From the records below, transcribe only the lines running from the one with "You are a computer-use agent. Screen" through the one with "Task: Click Try Free under Enterprise plan". Keep both of those end lines.
──────
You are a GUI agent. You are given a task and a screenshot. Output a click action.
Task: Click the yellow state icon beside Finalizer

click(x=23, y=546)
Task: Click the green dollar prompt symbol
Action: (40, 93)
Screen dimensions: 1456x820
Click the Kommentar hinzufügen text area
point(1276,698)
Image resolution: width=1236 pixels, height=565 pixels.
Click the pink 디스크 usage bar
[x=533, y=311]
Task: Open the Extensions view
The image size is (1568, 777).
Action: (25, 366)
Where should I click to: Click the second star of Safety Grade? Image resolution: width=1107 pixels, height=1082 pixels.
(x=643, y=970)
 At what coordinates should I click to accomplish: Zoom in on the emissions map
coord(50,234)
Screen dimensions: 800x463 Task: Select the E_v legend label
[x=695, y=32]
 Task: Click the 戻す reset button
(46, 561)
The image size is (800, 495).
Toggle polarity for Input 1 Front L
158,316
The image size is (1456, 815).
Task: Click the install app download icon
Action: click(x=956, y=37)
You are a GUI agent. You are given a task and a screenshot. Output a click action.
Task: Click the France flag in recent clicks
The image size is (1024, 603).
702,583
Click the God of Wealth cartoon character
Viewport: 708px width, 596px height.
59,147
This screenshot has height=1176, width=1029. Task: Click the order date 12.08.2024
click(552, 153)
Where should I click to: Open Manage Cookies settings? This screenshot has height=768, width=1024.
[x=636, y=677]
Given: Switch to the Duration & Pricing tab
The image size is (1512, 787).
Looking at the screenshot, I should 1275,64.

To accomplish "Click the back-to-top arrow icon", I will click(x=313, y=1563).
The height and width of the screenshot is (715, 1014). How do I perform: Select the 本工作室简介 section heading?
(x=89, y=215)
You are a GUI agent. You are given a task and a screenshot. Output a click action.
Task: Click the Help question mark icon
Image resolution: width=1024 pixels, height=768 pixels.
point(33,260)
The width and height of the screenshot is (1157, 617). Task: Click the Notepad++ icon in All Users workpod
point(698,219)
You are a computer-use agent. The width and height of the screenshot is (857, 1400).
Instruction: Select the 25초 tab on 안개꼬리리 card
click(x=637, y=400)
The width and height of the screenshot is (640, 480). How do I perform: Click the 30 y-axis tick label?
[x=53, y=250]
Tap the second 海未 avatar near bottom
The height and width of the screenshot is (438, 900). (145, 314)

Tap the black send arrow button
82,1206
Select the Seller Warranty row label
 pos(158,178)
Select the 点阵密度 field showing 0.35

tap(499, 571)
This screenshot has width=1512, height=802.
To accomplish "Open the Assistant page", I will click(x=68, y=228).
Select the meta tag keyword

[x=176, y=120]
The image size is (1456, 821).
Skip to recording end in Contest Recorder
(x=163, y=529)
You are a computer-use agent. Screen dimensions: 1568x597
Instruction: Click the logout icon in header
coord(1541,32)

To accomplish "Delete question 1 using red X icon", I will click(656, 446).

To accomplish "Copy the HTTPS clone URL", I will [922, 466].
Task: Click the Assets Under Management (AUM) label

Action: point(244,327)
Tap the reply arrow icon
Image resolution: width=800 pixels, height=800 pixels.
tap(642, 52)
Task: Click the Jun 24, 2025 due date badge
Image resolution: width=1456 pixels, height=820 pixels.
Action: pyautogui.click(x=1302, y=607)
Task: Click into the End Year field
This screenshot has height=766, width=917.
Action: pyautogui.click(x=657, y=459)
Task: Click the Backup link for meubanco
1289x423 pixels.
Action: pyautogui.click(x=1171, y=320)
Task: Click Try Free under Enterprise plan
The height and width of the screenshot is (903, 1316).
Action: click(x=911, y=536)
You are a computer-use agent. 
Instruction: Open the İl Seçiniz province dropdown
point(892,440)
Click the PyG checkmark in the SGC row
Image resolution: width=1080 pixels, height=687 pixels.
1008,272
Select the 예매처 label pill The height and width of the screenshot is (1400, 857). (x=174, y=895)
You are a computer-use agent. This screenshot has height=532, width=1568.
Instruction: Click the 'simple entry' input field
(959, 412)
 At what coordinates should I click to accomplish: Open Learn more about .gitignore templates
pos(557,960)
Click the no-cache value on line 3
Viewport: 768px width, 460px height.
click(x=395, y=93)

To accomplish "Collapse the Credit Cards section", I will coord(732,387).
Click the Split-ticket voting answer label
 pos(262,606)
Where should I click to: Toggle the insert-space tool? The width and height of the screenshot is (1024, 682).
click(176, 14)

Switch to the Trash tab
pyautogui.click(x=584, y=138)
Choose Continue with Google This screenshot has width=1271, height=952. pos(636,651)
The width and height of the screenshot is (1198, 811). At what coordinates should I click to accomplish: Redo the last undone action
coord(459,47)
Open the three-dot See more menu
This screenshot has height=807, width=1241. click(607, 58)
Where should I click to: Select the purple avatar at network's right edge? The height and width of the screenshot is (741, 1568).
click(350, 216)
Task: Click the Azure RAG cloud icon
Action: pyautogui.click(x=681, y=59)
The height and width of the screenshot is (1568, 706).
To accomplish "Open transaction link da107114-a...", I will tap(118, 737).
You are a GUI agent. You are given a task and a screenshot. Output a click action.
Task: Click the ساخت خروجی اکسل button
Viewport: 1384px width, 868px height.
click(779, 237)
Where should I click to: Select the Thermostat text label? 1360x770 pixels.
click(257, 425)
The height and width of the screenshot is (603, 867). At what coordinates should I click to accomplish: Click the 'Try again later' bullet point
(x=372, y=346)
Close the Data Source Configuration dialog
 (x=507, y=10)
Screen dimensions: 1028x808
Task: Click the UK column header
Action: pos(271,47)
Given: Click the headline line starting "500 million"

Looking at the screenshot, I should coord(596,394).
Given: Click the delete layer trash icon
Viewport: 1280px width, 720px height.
──────
● **Exercise answer**:
You are a computer-use agent. Screen dimensions: 1568x597
Instruction: Click the logout icon in header
coord(1541,32)

To accomplish "Delete question 1 using red X icon", I will click(656, 446).

To accomplish "Copy the HTTPS clone URL", I will [922, 466].
Task: Click the Assets Under Management (AUM) label

Action: point(244,327)
Tap the reply arrow icon
Image resolution: width=800 pixels, height=800 pixels.
tap(642, 52)
Task: Click the Jun 24, 2025 due date badge
Image resolution: width=1456 pixels, height=820 pixels.
Action: pyautogui.click(x=1302, y=607)
Task: Click into the End Year field
This screenshot has height=766, width=917.
Action: pyautogui.click(x=657, y=459)
Task: Click the Backup link for meubanco
1289x423 pixels.
Action: pyautogui.click(x=1171, y=320)
Task: Click Try Free under Enterprise plan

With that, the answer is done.